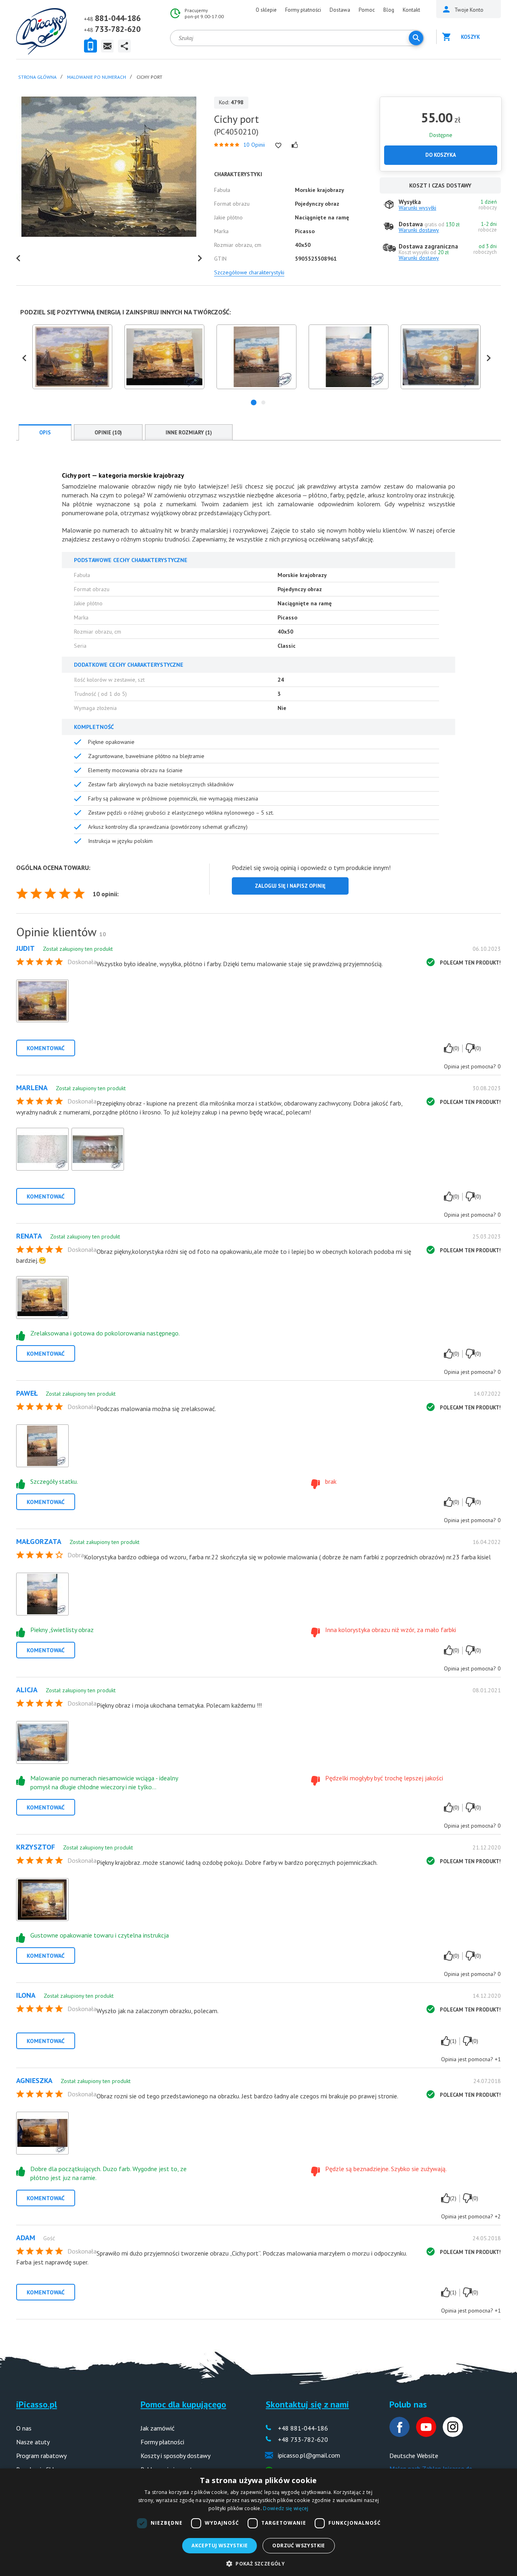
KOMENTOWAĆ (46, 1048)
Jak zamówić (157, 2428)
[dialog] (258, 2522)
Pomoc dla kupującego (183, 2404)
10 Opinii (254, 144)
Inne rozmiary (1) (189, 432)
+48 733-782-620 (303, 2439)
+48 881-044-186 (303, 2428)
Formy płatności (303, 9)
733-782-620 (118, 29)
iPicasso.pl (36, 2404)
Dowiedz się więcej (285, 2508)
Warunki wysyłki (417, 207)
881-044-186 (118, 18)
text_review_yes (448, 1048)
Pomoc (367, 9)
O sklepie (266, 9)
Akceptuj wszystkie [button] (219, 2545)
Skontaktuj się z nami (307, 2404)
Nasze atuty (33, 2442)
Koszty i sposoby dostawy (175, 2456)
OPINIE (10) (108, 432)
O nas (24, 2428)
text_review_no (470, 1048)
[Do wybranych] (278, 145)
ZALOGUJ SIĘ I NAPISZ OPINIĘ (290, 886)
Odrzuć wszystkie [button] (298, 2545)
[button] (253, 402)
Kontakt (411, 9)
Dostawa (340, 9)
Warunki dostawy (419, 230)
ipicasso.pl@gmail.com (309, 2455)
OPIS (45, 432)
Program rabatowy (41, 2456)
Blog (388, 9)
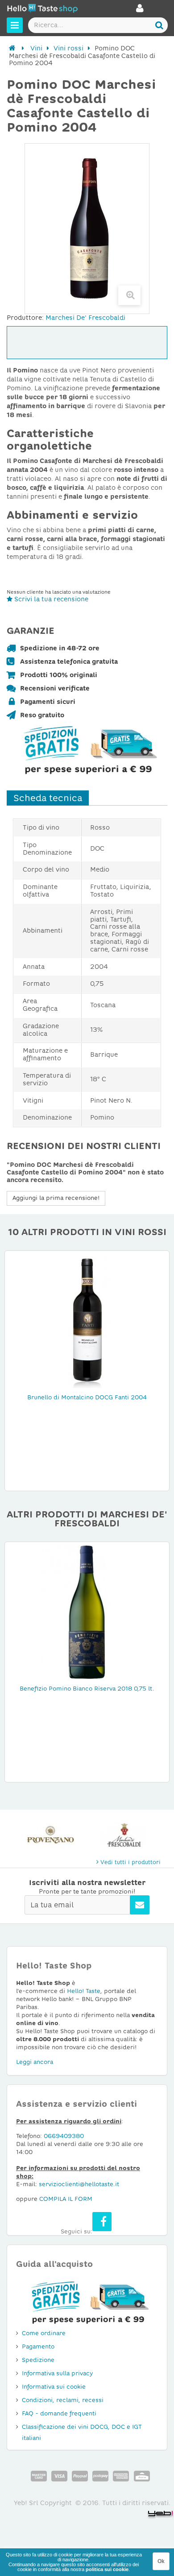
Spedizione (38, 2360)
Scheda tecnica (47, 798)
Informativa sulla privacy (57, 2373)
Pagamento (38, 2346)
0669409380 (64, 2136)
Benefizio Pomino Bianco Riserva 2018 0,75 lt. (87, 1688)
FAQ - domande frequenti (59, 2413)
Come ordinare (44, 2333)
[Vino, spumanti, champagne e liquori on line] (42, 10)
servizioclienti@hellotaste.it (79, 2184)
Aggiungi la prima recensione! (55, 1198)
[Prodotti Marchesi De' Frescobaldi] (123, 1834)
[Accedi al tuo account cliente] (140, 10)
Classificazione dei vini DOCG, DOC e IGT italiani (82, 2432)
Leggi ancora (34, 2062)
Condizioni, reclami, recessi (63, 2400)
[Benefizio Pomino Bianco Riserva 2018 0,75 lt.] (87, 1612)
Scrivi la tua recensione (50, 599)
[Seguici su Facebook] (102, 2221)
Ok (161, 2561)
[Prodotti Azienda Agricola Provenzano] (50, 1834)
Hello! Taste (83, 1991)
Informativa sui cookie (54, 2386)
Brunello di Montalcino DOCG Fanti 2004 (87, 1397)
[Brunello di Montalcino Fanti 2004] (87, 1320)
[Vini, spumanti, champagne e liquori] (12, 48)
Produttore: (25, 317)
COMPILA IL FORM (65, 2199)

**WHAT TO PRODUCE**
Copy each line of the data above that holds "spumanti".

**RESULT OF THE TASK**
[Vino, spumanti, champagne e liquori on line] (42, 10)
[Vini, spumanti, champagne e liquori] (12, 48)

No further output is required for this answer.